Your assignment: Please transcribe only the lines between the one containing "Where should I" and the end of the records, both ends included, exactly as written; skip every picture.

(Records to process)

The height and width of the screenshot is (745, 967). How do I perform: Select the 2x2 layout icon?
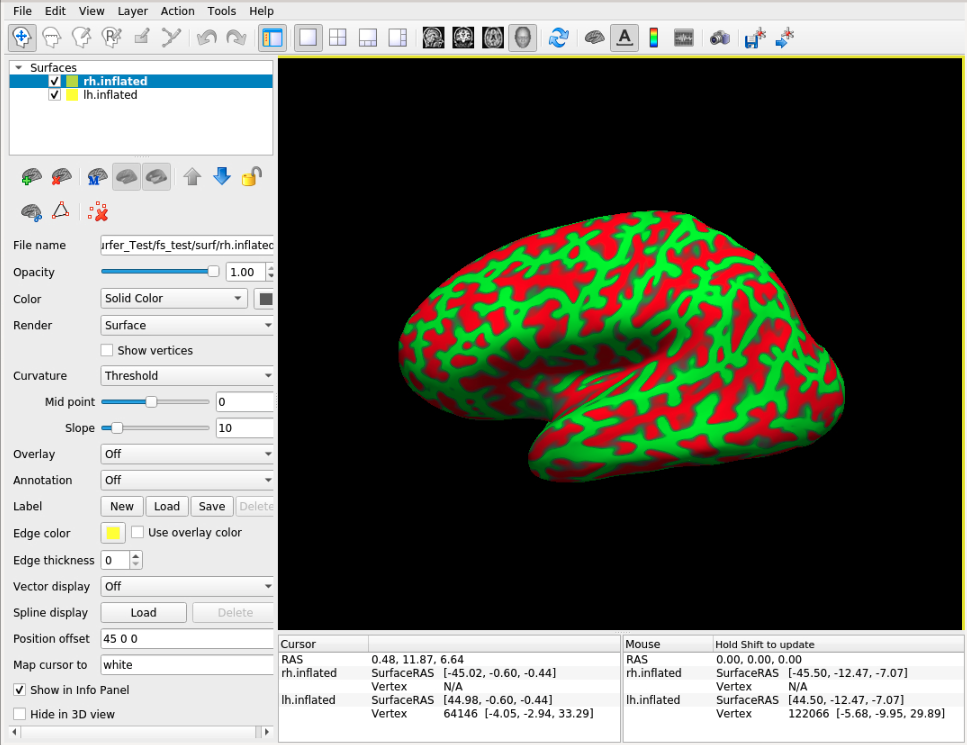point(338,38)
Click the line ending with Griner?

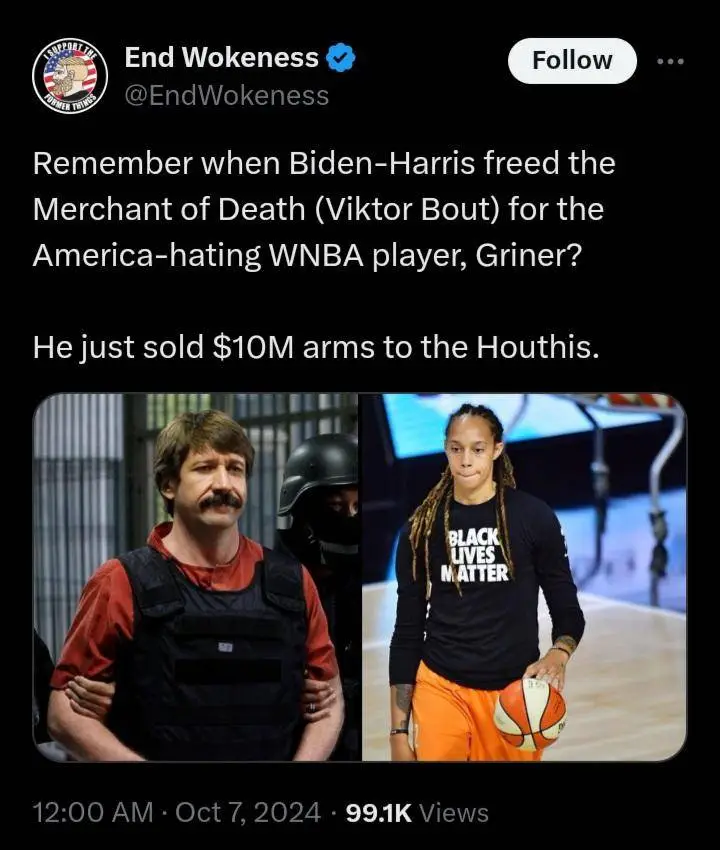(307, 255)

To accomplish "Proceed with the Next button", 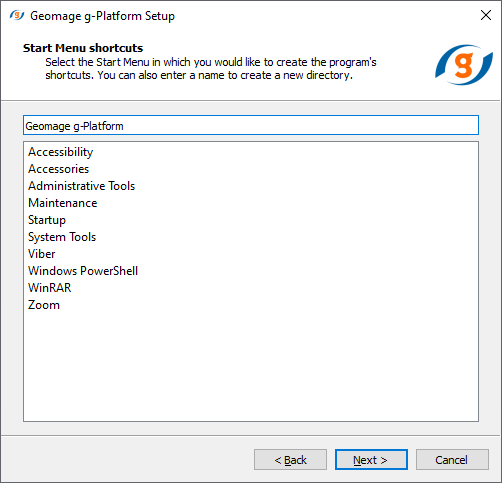I will (371, 460).
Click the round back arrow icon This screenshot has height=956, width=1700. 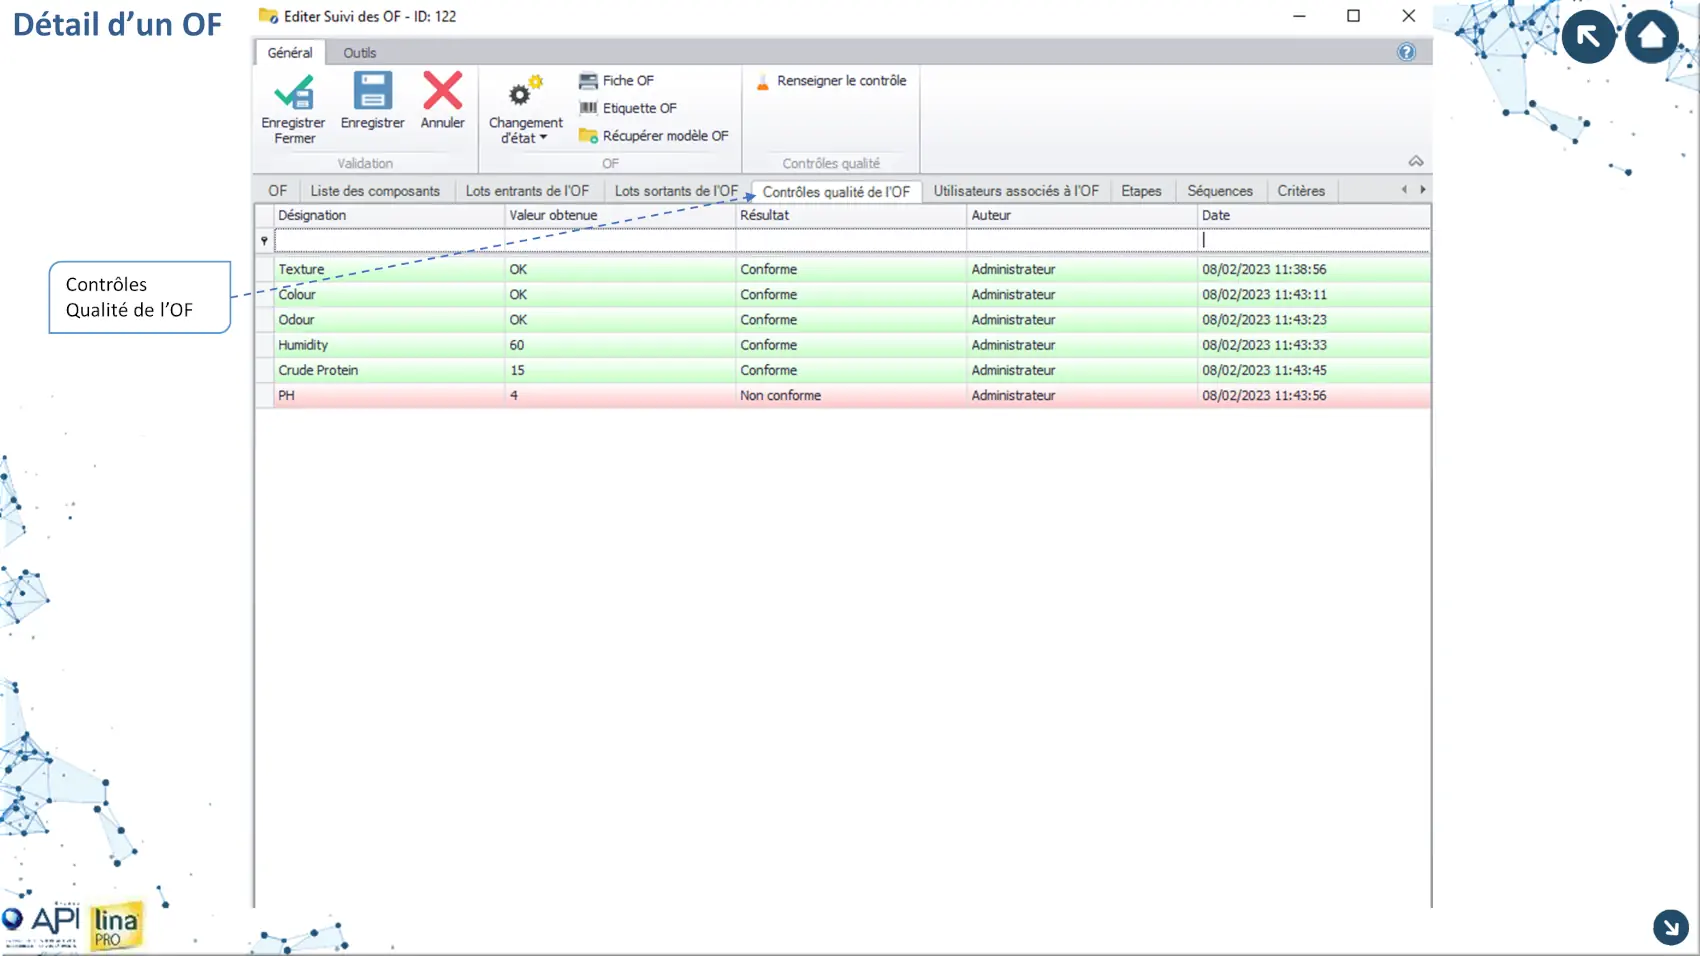[1588, 37]
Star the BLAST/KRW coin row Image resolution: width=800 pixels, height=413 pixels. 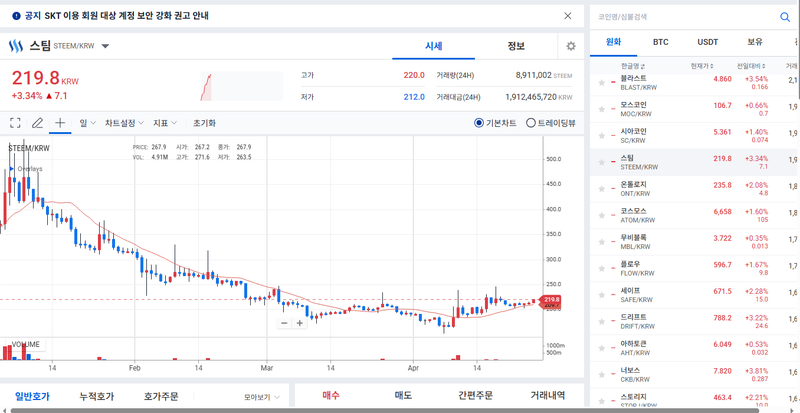pos(602,83)
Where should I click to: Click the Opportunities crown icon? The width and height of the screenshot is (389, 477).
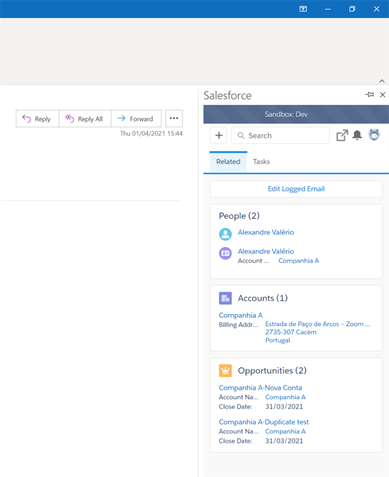point(225,370)
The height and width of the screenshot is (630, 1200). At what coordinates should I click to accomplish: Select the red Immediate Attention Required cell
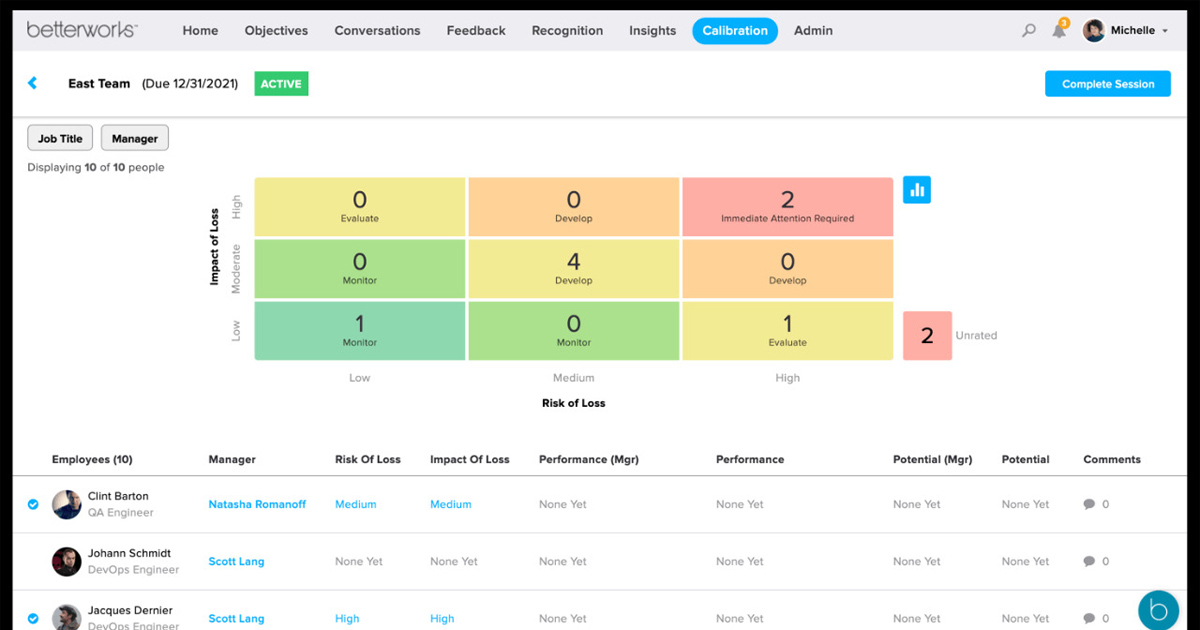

(End Records to process)

Answer for this exercise:
Where should I click to: Click the Opportunities crown icon? The width and height of the screenshot is (389, 477).
point(225,370)
The height and width of the screenshot is (630, 1200). At what coordinates should I click to accomplish: Select the red Immediate Attention Required cell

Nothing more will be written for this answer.